[DATASET Boundary: Start]
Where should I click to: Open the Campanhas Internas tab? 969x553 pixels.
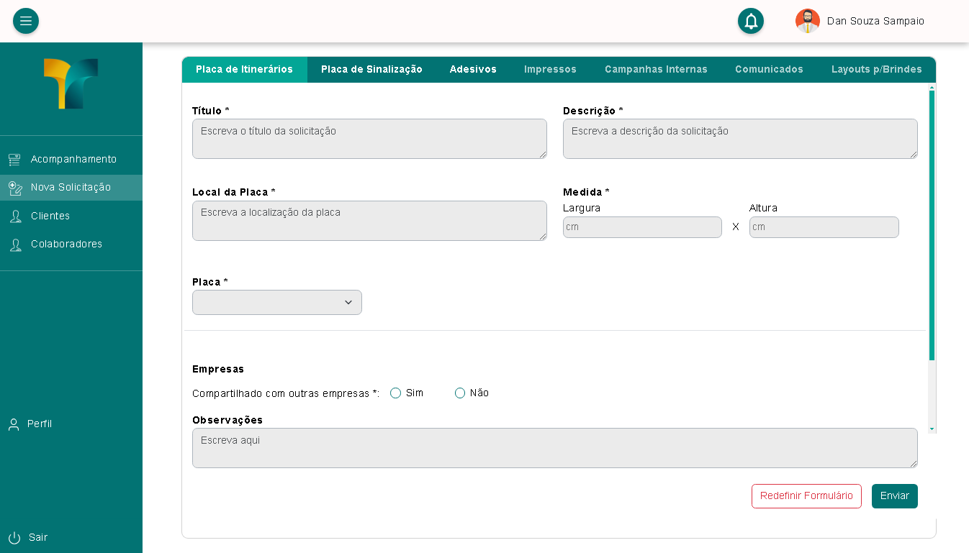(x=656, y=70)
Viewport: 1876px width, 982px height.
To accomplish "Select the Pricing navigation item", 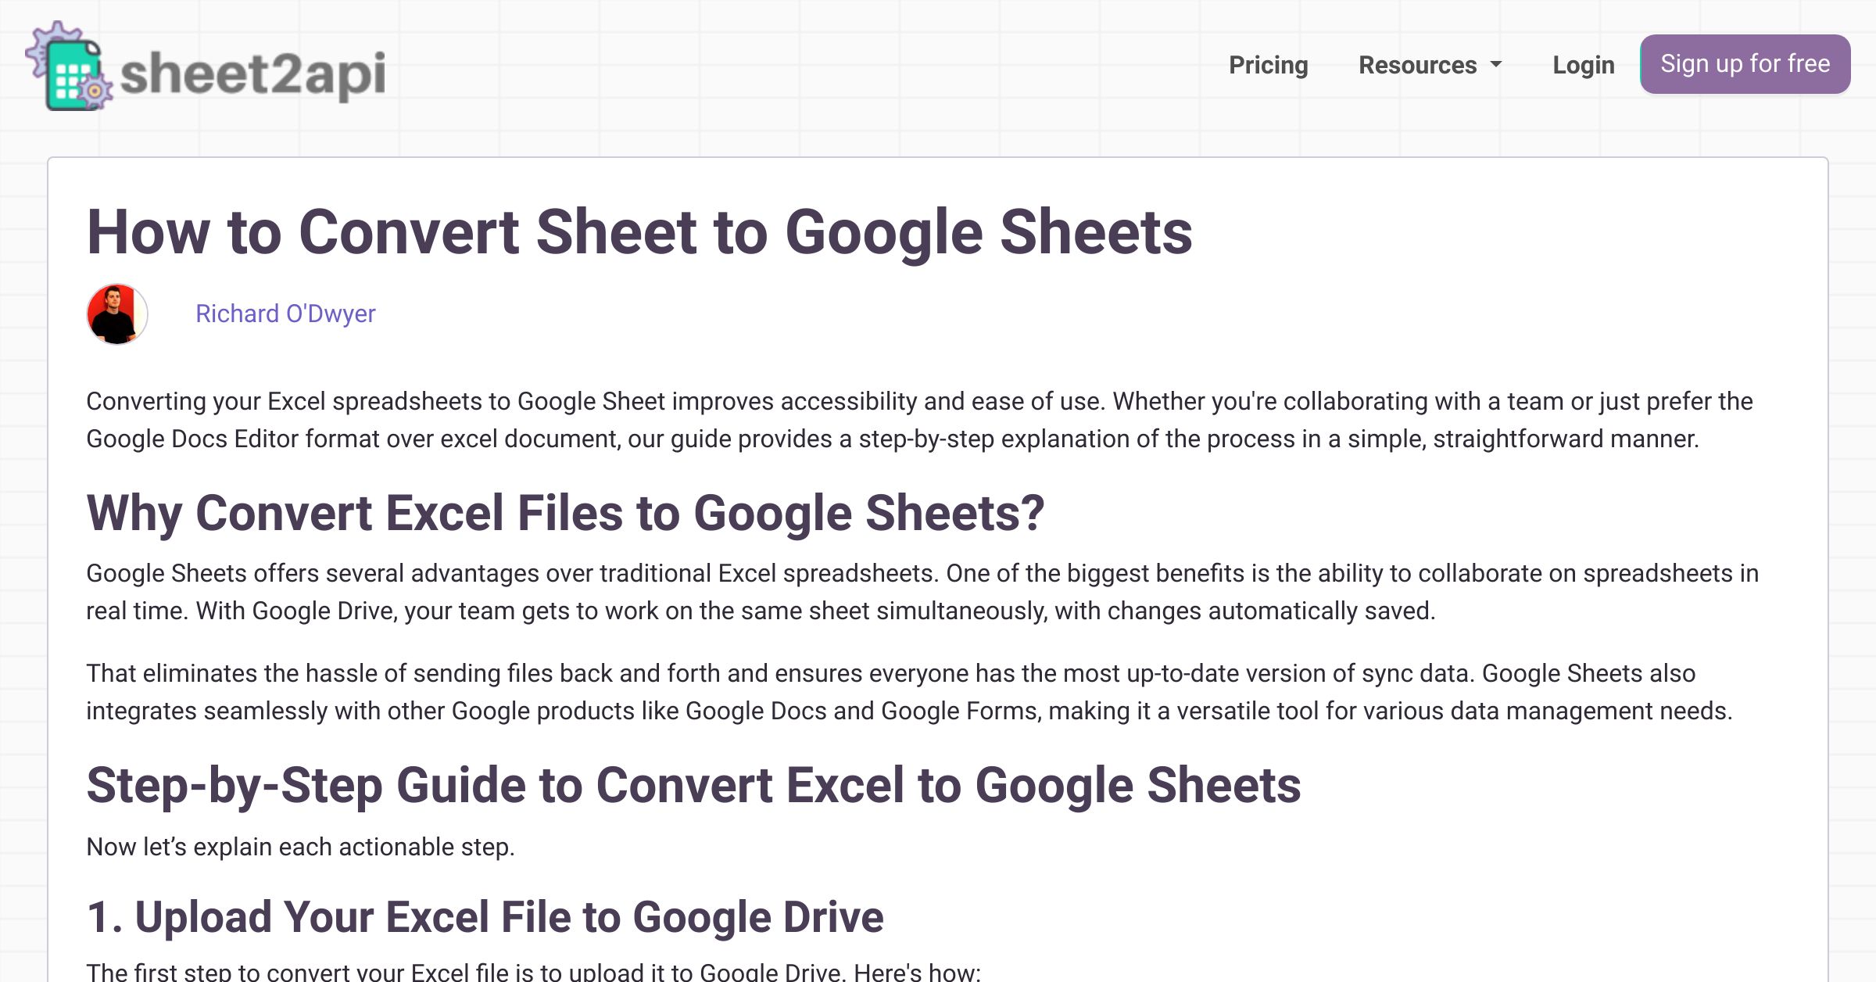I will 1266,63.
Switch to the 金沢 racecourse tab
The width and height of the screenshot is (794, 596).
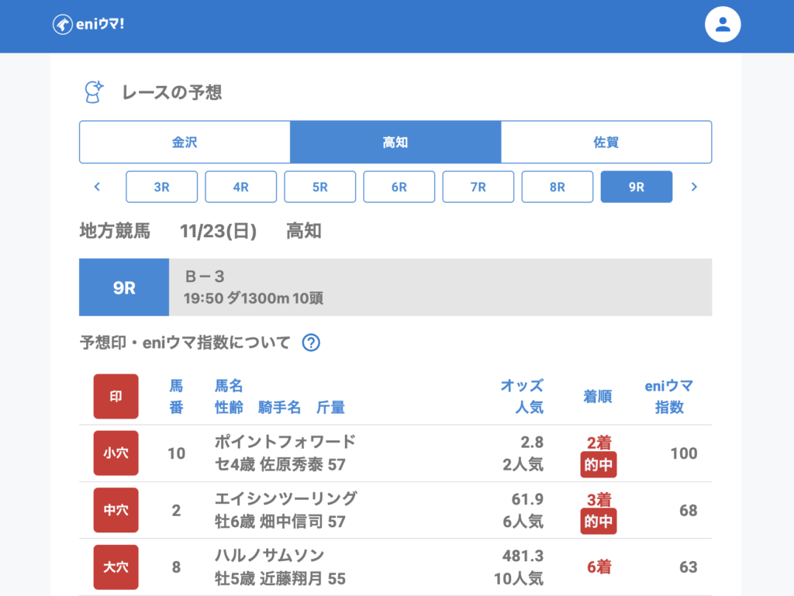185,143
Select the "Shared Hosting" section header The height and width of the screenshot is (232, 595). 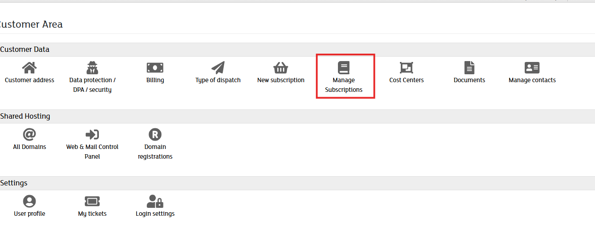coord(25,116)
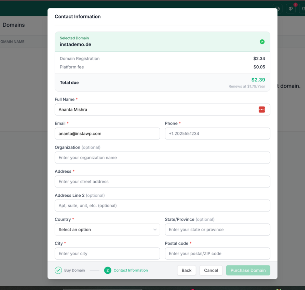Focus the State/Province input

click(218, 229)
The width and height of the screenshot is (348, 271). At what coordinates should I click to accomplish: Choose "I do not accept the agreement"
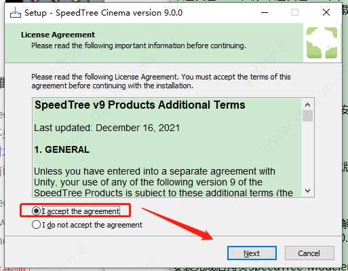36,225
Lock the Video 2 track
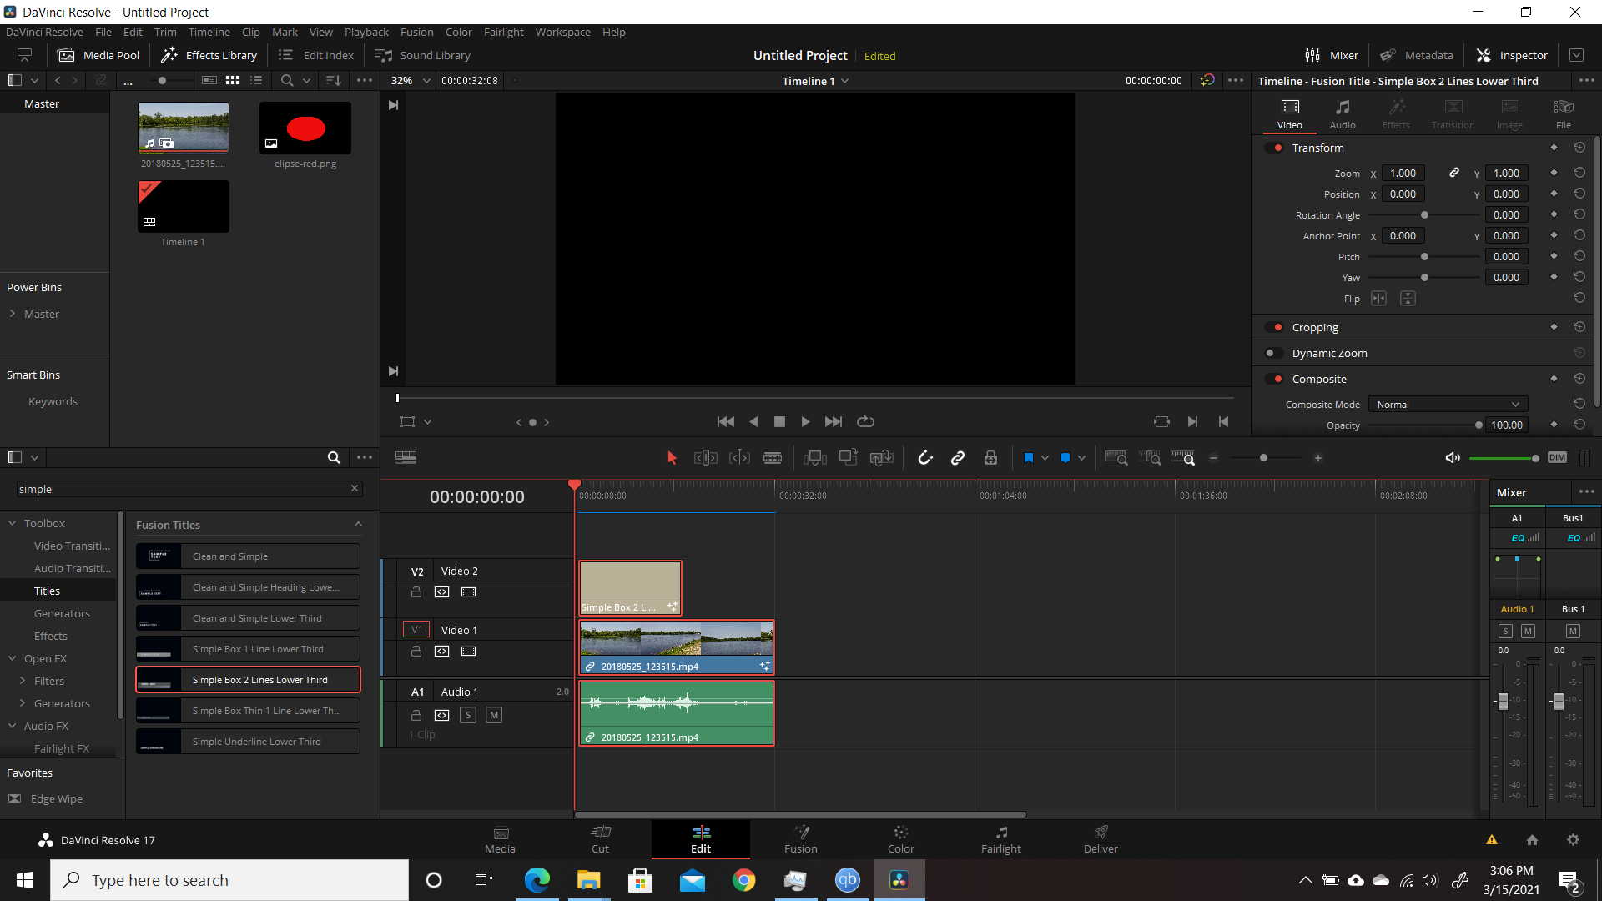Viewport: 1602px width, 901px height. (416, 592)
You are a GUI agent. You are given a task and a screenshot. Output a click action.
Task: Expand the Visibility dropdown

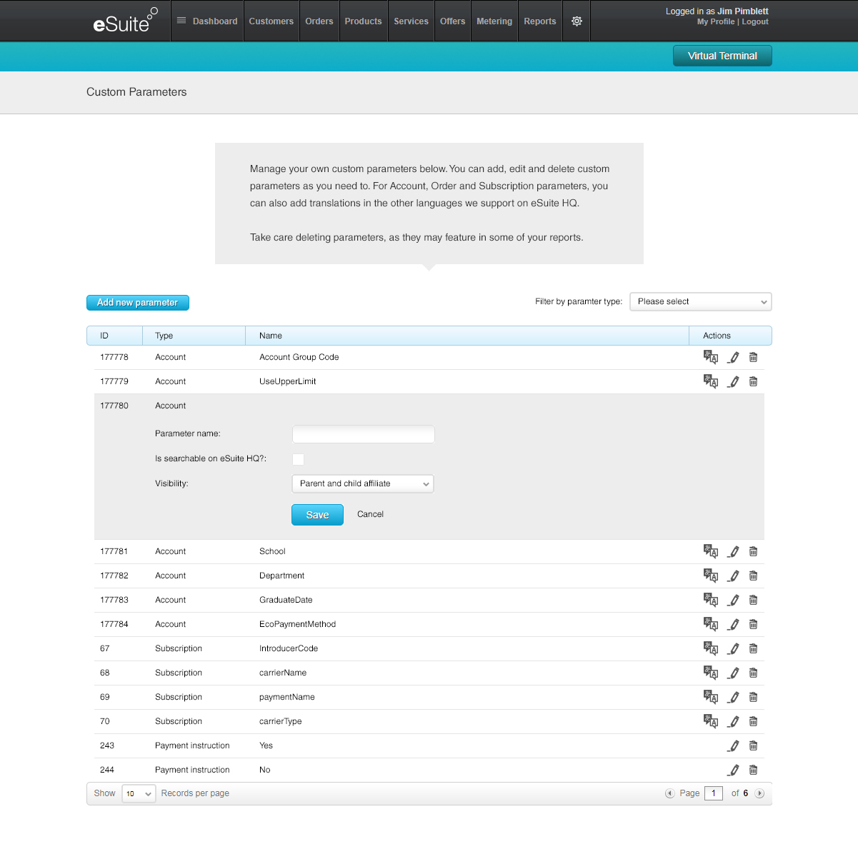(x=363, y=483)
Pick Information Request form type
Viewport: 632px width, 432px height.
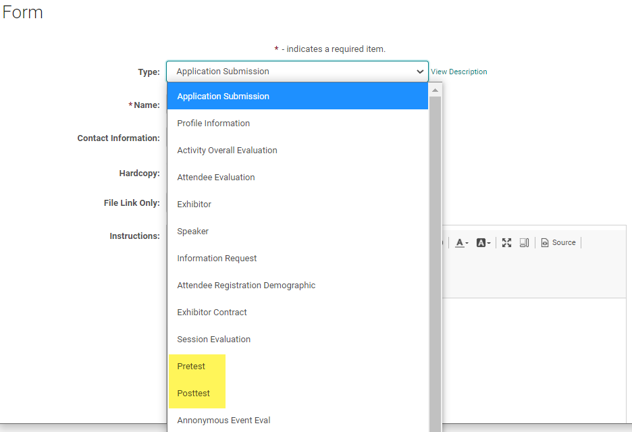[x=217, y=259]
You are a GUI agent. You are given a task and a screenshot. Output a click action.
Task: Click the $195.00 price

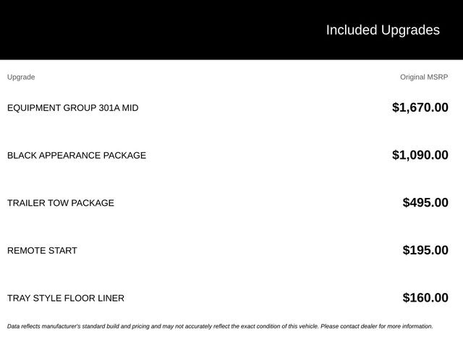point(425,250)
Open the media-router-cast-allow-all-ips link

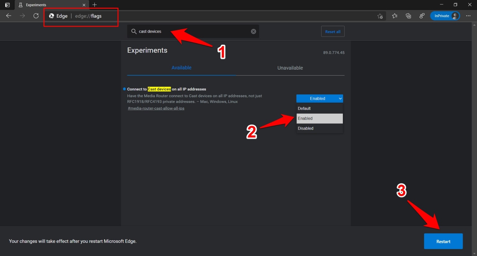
[DATASET Boundary: End]
### [EXERCISE DIRECTIONS]
Your copy should hold only the lines from the line with "Viewport: 632px width, 432px height." through the end of the data above, both ends included, transcribed exactly and without pictures.

### [REPLY]
Viewport: 632px width, 432px height.
[x=217, y=259]
You are a GUI agent. You are given a task and a screenshot. Output a click action.
Task: Click the $195.00 price

point(425,250)
Open the media-router-cast-allow-all-ips link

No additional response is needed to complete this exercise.